* _DO THIS_: Tally how many lines of the listing below contain the string "Identify". Reply with the number alone.
── LISTED RECORDS ──
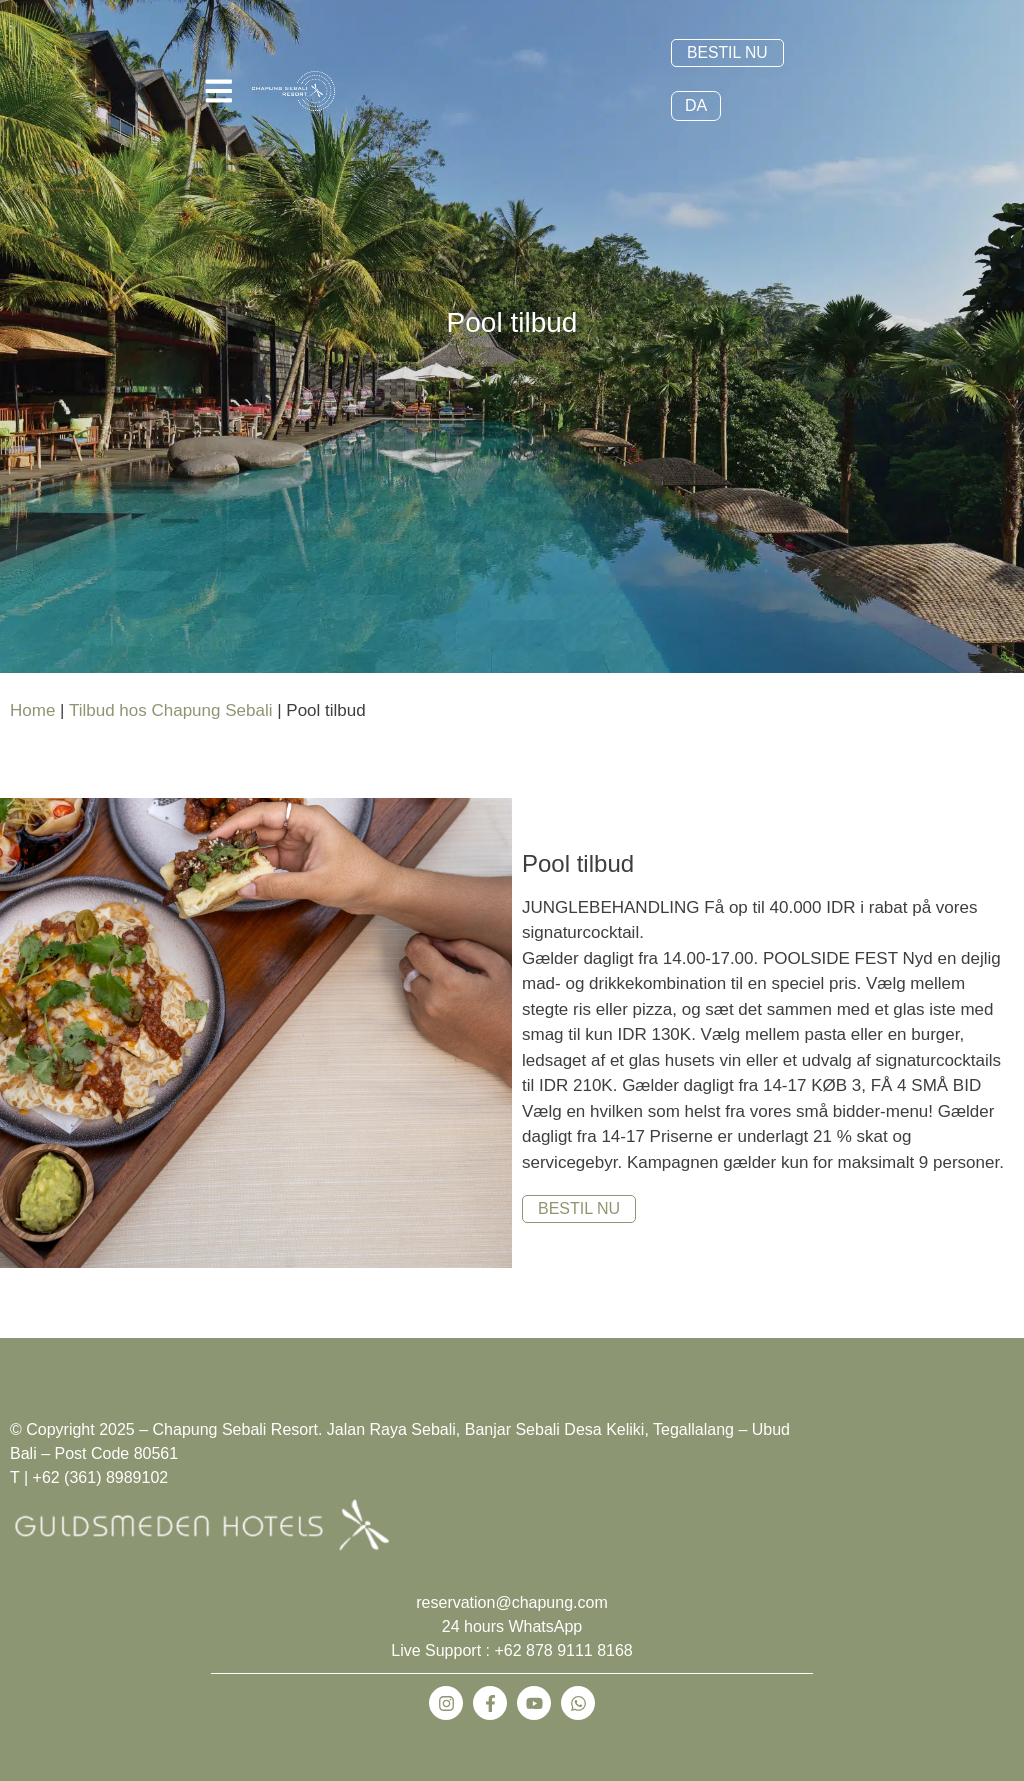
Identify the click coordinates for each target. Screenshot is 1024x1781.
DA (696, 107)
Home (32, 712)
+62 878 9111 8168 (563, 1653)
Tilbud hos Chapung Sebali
───
* _RIGHT ANSWER_: 1